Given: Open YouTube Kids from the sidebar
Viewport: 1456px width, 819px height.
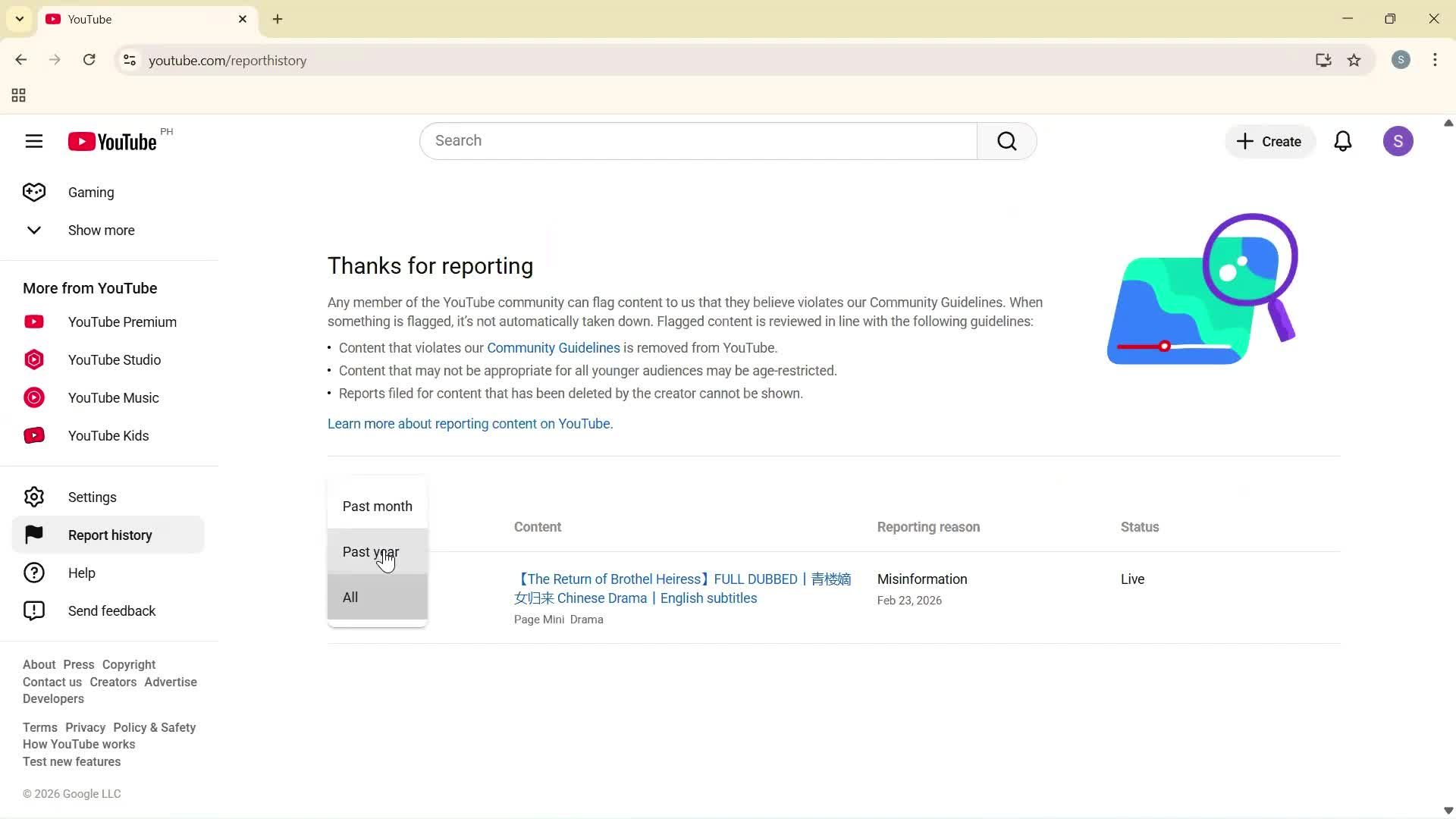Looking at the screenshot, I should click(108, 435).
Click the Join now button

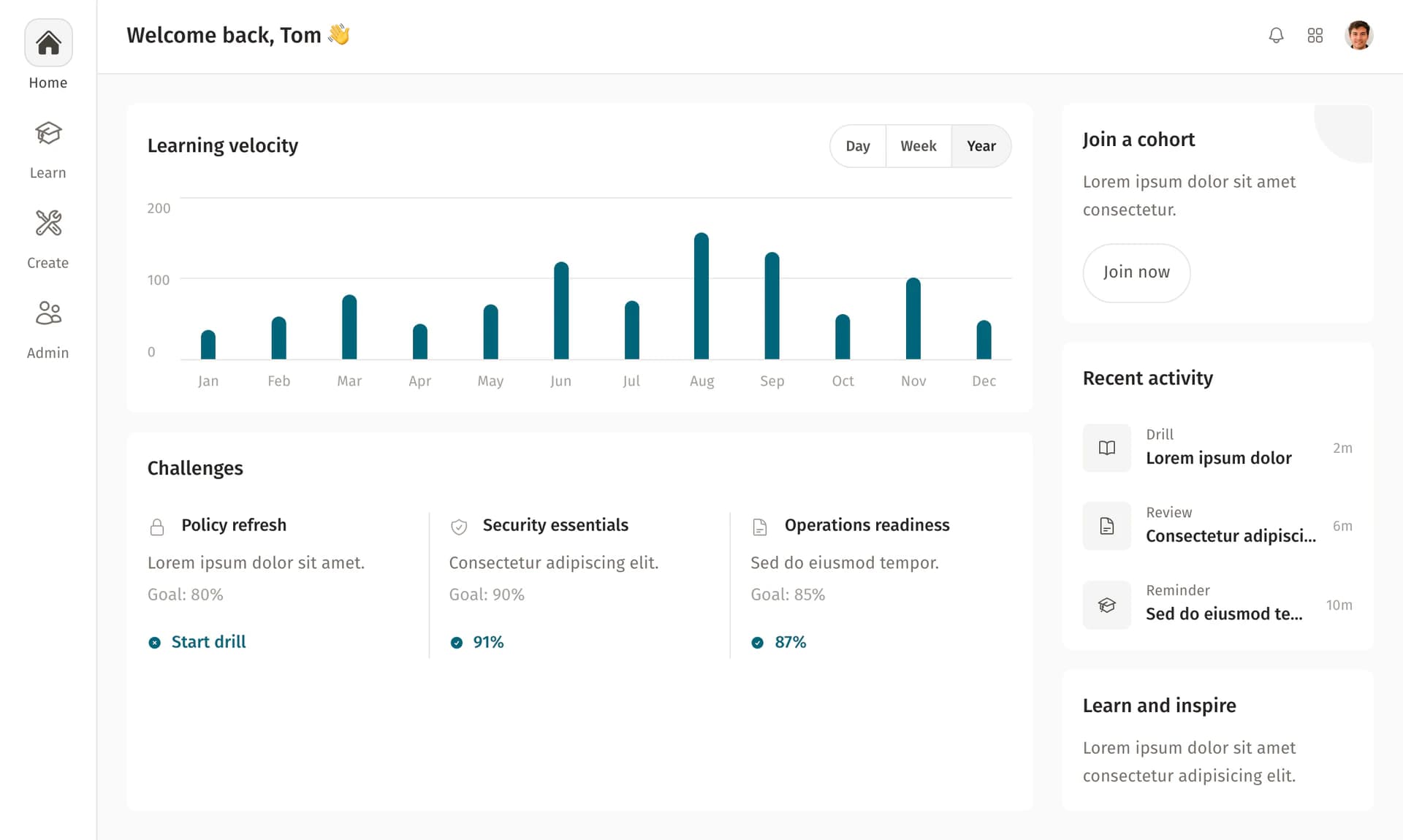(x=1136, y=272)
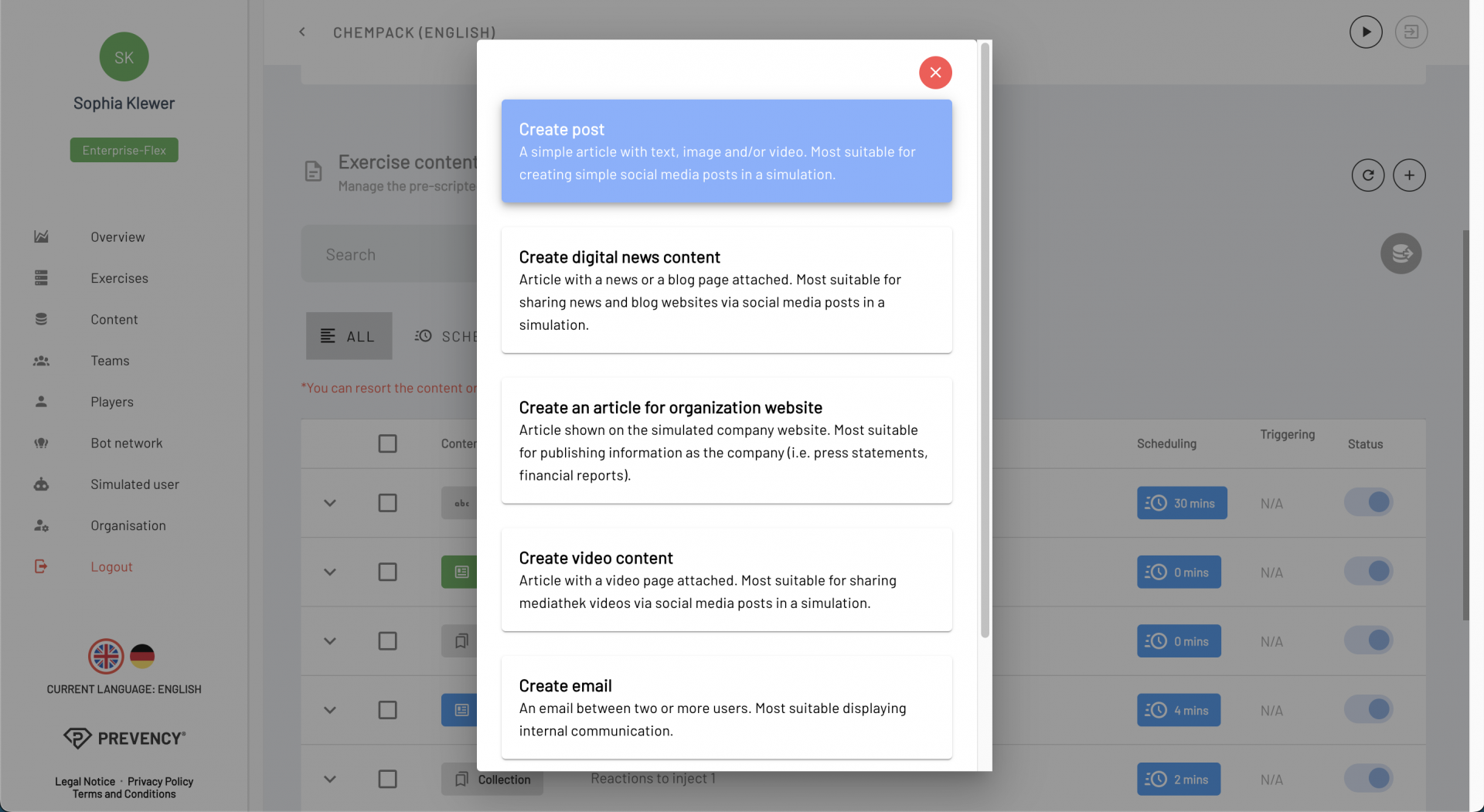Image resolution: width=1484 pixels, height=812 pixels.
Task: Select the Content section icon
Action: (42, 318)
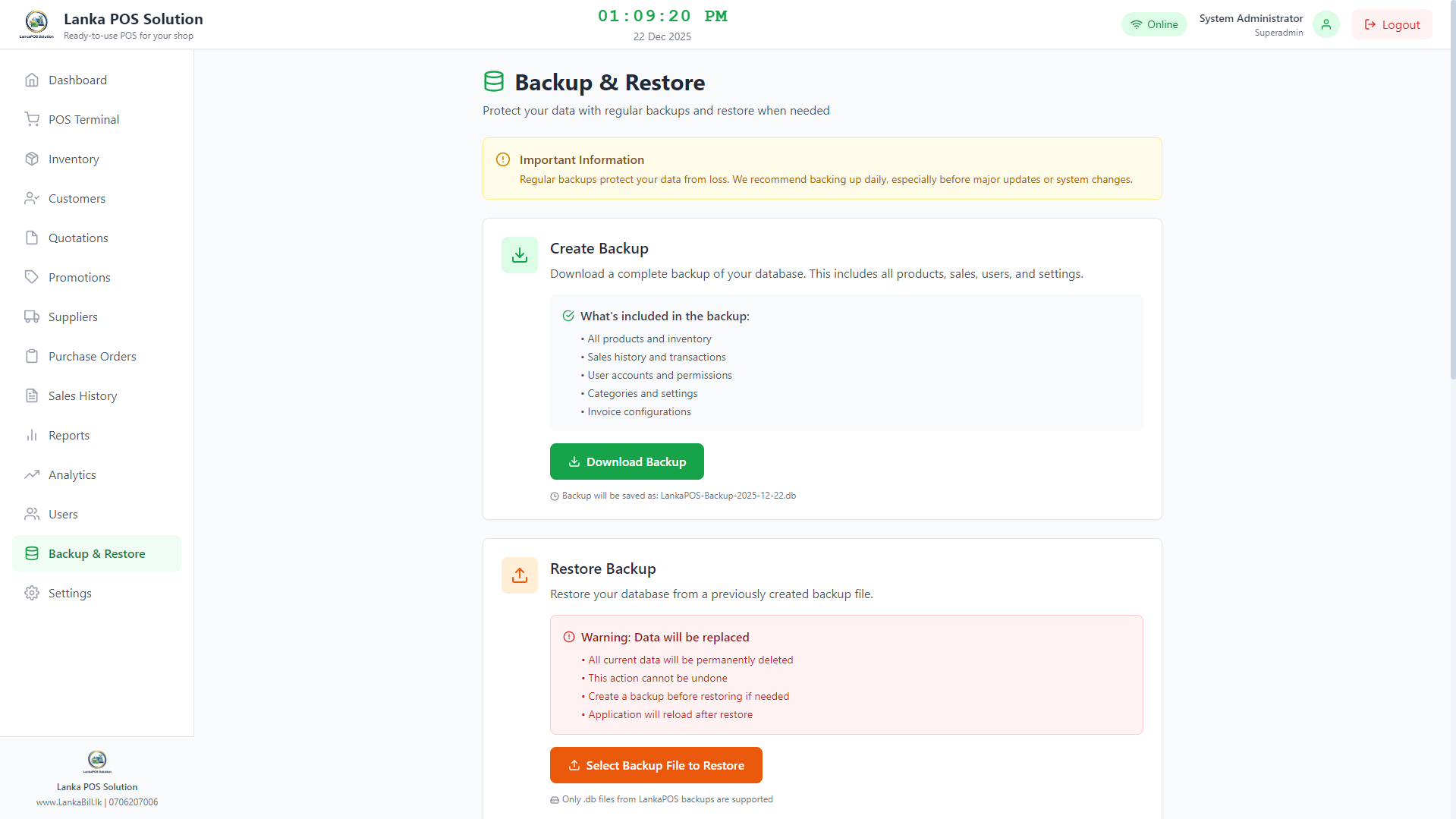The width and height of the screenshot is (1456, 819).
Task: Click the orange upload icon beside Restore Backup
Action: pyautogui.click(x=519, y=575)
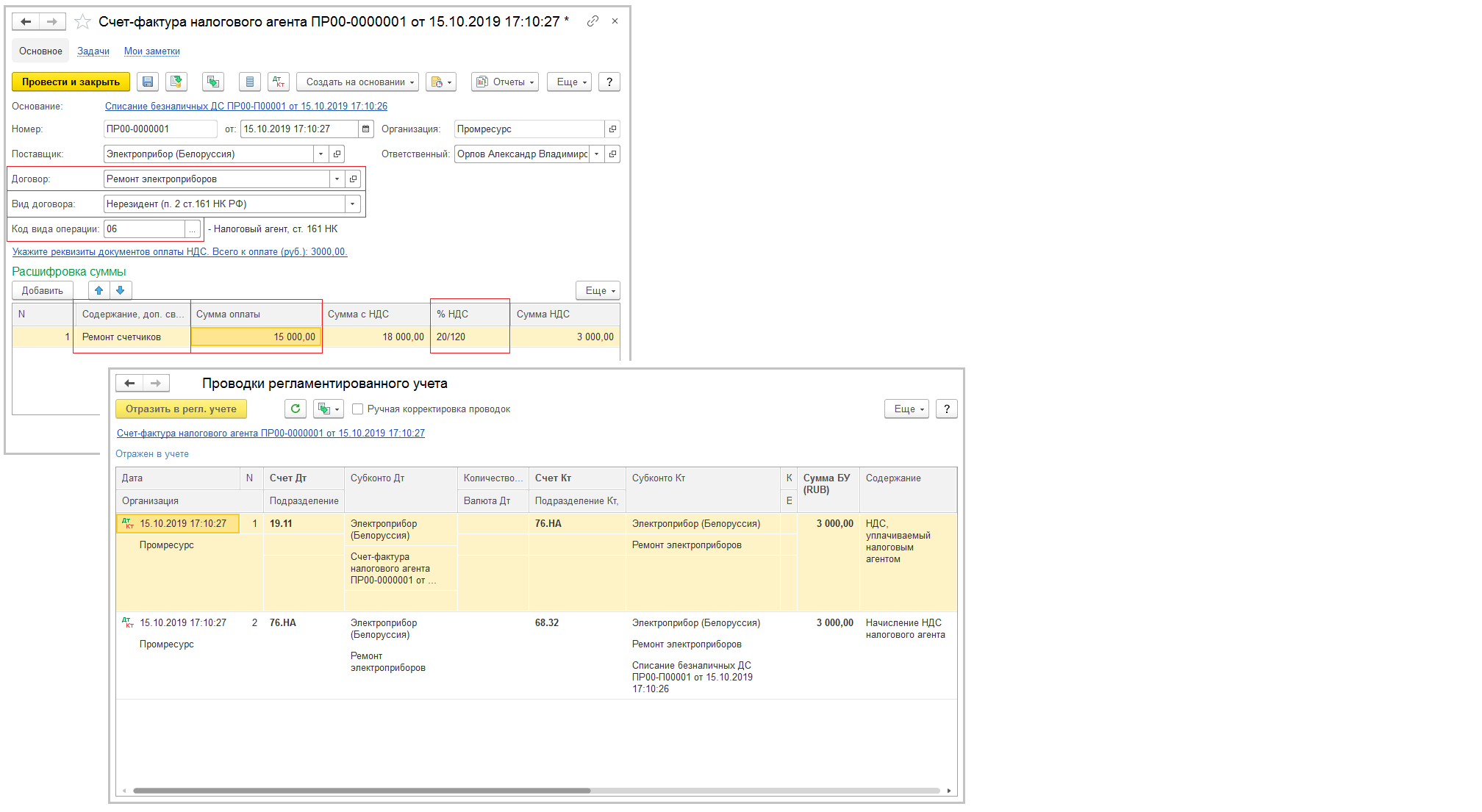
---*---
THE PROBLEM: The listing above, line by line: print it exactly, but not its pictures.

RESULT:
Given: Open YouTube Kids from the sidebar
Viewport: 1456px width, 819px height.
Looking at the screenshot, I should click(108, 435).
Click the Join now button

(x=1136, y=272)
Image resolution: width=1484 pixels, height=812 pixels.
Task: Select the Content section icon
Action: (42, 318)
The width and height of the screenshot is (1456, 819).
Task: Click the orange upload icon beside Restore Backup
Action: pyautogui.click(x=519, y=575)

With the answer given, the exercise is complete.